[Beowulf] Quick question... on Fortran

Lombard, David N dnlombar at ichips.intel.com
Fri May 11 06:51:37 PDT 2007

On Thu, May 10, 2007 at 12:01:34PM -0400, Robert G. Brown wrote:
> I am (as you may well know) extremely fortran averse.  However, a
> researcher in our department has recently asked what the current limits
> are on the size of an array in modern fortran(s) under linux.  I suppose
> he'd like an answer for both 32 and 64 bit systems.  From what I have
> been able to google out, it looks like the answer is 2^31 bytes in 32
> bit systems and as big as the hardware permits less maybe a GB in 64 bit
> systems.  Is this correct?  Any fortran experts out there?  I'd be happy
> for answers for more than one compiler, of course -- I'd guess that e.g.
> pathscale might have a greater capacity than e.g. gfortran than g77
> legacy...

In *theory*, the limits are as you described.  However, that theory
doesn't acknowledge memory layouts, shared libraries, memory-mapped space,
&etc.  Clearly, these details are mostly (only) significant on a 32-bit system.

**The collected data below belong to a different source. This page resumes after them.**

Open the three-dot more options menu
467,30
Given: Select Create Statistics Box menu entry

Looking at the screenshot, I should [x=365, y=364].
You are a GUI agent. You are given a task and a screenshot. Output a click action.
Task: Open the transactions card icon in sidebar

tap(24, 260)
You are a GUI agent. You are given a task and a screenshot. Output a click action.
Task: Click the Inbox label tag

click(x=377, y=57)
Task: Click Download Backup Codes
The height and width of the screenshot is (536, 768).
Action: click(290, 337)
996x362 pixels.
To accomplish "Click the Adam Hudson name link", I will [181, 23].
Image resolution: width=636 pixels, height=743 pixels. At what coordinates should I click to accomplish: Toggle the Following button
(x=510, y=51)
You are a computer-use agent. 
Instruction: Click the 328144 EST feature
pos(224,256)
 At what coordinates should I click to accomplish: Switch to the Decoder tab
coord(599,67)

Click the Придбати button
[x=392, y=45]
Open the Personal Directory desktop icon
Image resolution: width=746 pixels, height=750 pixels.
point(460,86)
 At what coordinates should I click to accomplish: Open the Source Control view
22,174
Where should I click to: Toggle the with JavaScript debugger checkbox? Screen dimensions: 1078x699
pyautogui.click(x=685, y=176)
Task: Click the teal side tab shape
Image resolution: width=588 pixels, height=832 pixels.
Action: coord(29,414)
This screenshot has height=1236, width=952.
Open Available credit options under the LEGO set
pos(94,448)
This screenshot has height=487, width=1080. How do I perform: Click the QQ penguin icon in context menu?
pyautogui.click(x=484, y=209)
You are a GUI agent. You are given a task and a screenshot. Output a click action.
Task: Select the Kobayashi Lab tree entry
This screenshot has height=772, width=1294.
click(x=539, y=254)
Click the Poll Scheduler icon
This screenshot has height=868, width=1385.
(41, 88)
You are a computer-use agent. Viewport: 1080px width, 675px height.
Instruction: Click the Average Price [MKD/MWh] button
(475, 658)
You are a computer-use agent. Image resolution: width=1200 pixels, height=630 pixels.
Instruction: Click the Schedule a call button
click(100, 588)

The gross 32-bit layout, from bottom to top is: program & data, shared libs &
mmap, heap, and stack; with the space between the code/data and shared libs
controlled by brk(2).

Getting to Fortran, the next interesting bit is where the array is located.
If in a common, the array is going to be in the break-controlled region
between the program and the shared libraries & mmap.  I don't think this
varies among compilers, but could be wrong here; it's true for gcc.
The kernel location TASK_UNMAPPED_BASE figures in this, as that's the
base for the shared libraries & mmap(2) space.  On i386, this is defined
as TASK_SIZE/3, where TASK_SIZE is the top of the process address space,
at 3GB, i.e., TASK_UNMAPPED_BASE=1GB.  See the source at
include/<arch>/processor.h for these values.  Shared library positioning
can be tweaked via prelink(8), so max common-resident array size may well
depend on the specific system.

Otherwise, the array's going to be in heap or stack, and that's somewhere
between TASK_UNMAPPED_BASE and TASK_SIZE.  I think I recall that malloc(3)
will also return stuff below TASK_UNMAPPED_BASE if there's not enough space

On a 64-bit system, the 32-bit limits apply to a 32-bit code, otherwise,
well the limitation is not likely the system.

David N. Lombard, Intel, Irvine, CA
I do not speak for Intel Corporation; all comments are strictly my own.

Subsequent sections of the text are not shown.